Friday Ephemera
Elsewhere (284)

She’s Very Tired, You Know

Lifted from the comments, an unhappy Twitter exchange. As it’s couched in the contortions of “social justice,” and therefore not entirely honest, or indeed remotely honest, I’ll attempt to paraphrase:

Pretentious Woke-ling

“I’m a student of critical race theory and I’ve decided to get preposterously upset because you favourably quoted one of my super-woke boilerplate tweets. You should now pay me for my insufferable narcissism, on account of my Designated Victim Group status.”

Everyday Mentalism:  

“We’re sorry for quoting one of your tweets, which was obviously a traumatic violation of your Designated Victim Group status. However, the employee who quoted you is black, queer and non-binary, and therefore also a Designated Victim. So, although we’ll pretend to be sorry - because we all have to pretend, otherwise the whole racket will collapse - you really shouldn’t be applying our insane standards to us.”

Much theatrical fretting ensues. You see, quoting someone’s tweet, favourably, is, it says here, “causing harm.”

When not gargling “critical race theory” and being terribly oppressed by people quoting her tweets, Sydne is apparently an expert in “indigenous knowledge… and resistance,” and spends her leisure time thwarting pipeline construction, obstructing traffic, “jumping fences” and “chasing councils out of buildings.” Which may explain why she admits, or rather boasts, “I don’t know what I'm going to do… after I graduate.”

Yes  Sydne is actually looking down her nose at you.

I know. She doesn’t look the type.

[ Added via the comments: ]

This, then, is a severely educated young woman who rails against “the coloniser” and claims that the construction of a pipeline constitutes “genocide,” and who romanticises the “old ways” of “indigenous” existence – all that “sacred fire” - while doing her make-up on YouTube.

So pondering her opinions is perhaps not the most rewarding use of one’s time.

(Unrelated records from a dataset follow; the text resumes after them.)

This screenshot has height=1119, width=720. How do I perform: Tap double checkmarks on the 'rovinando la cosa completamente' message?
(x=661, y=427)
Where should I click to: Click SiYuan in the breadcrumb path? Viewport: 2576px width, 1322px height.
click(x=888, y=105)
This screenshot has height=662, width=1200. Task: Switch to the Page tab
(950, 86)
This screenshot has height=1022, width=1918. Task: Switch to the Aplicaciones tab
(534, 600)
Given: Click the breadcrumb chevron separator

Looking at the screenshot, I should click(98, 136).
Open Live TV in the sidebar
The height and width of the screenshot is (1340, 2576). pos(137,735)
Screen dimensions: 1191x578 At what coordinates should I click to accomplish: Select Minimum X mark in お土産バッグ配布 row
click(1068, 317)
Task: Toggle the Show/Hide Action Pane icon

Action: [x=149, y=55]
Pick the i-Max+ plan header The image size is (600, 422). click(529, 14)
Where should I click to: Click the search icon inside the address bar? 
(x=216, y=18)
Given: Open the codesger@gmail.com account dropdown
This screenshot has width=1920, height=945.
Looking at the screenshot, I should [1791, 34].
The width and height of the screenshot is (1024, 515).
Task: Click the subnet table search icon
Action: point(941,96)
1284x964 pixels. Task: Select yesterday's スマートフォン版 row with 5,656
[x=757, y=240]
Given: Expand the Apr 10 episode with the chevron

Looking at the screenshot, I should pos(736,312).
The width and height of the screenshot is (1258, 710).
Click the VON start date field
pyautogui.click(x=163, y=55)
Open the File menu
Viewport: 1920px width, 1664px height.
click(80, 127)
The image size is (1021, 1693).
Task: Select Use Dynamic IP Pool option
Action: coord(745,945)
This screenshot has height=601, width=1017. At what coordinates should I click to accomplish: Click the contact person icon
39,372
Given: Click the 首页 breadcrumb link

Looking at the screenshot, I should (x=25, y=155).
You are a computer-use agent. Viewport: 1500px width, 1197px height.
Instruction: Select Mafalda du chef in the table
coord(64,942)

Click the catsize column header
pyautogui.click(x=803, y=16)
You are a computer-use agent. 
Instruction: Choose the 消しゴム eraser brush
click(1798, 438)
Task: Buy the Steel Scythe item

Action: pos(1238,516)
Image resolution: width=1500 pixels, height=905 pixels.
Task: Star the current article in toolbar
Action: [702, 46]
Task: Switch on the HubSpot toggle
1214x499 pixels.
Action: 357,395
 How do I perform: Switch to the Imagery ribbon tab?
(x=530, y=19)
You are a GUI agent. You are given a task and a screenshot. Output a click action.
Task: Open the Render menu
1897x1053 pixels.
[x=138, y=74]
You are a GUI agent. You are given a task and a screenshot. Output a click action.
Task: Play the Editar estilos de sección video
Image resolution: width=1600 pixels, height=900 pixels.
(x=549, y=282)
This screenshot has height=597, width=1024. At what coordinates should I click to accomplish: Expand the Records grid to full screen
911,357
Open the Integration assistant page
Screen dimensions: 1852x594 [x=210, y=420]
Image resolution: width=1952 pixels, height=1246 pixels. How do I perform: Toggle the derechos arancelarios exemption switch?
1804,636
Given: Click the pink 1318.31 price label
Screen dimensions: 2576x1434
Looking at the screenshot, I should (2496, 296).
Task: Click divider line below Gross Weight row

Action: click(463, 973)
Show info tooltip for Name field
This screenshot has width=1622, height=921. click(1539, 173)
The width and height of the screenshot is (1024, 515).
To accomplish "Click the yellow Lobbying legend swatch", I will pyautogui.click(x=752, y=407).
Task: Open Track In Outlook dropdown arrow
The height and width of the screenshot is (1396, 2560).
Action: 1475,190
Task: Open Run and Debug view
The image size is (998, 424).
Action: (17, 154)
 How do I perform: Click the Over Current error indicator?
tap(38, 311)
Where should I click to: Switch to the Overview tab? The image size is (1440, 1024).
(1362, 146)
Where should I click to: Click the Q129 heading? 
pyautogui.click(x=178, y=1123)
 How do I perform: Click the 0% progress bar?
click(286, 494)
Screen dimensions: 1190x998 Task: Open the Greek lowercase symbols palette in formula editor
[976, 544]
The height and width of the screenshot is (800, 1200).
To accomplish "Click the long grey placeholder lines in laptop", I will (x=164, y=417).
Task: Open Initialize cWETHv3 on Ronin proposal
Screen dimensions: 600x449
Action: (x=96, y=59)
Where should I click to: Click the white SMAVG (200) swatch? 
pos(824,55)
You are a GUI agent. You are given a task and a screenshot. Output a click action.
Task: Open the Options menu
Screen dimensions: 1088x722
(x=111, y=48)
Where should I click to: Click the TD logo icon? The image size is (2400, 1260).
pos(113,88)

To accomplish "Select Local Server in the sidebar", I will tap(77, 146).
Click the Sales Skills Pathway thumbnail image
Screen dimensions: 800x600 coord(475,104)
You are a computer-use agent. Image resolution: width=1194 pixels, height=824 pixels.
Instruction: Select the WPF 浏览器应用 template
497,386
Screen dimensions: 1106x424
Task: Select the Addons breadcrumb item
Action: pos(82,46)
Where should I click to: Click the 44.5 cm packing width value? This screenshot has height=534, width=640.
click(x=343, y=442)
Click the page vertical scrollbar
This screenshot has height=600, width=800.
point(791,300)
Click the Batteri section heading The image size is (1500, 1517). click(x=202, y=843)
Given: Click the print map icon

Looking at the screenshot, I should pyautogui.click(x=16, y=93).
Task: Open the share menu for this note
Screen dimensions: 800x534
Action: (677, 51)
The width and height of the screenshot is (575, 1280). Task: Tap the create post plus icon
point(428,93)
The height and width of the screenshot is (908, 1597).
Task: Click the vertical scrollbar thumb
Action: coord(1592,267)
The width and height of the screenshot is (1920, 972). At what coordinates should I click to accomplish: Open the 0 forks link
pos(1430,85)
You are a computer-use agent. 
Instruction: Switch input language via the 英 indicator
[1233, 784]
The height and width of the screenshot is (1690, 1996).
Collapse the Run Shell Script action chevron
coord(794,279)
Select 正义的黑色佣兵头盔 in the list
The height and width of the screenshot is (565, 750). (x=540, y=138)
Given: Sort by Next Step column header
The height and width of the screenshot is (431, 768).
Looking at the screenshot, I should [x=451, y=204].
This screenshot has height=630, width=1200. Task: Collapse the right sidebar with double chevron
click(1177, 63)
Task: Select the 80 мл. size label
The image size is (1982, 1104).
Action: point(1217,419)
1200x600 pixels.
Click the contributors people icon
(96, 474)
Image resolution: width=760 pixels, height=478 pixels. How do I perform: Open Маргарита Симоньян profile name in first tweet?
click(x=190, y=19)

But note the conceit that regurgitating standard identity-politics tropes, the kind of “emotional labour” vanities found throughout the Clown Quarter, somehow constitutes profound and original thought, something one can claim ownership of, and thereby demand royalties. As if these were Ms Rain’s own ideas, generated by her own mighty brain. And not the flatulent default of her chosen environment, and mouthed on every elite campus and in the pages of the New York Times.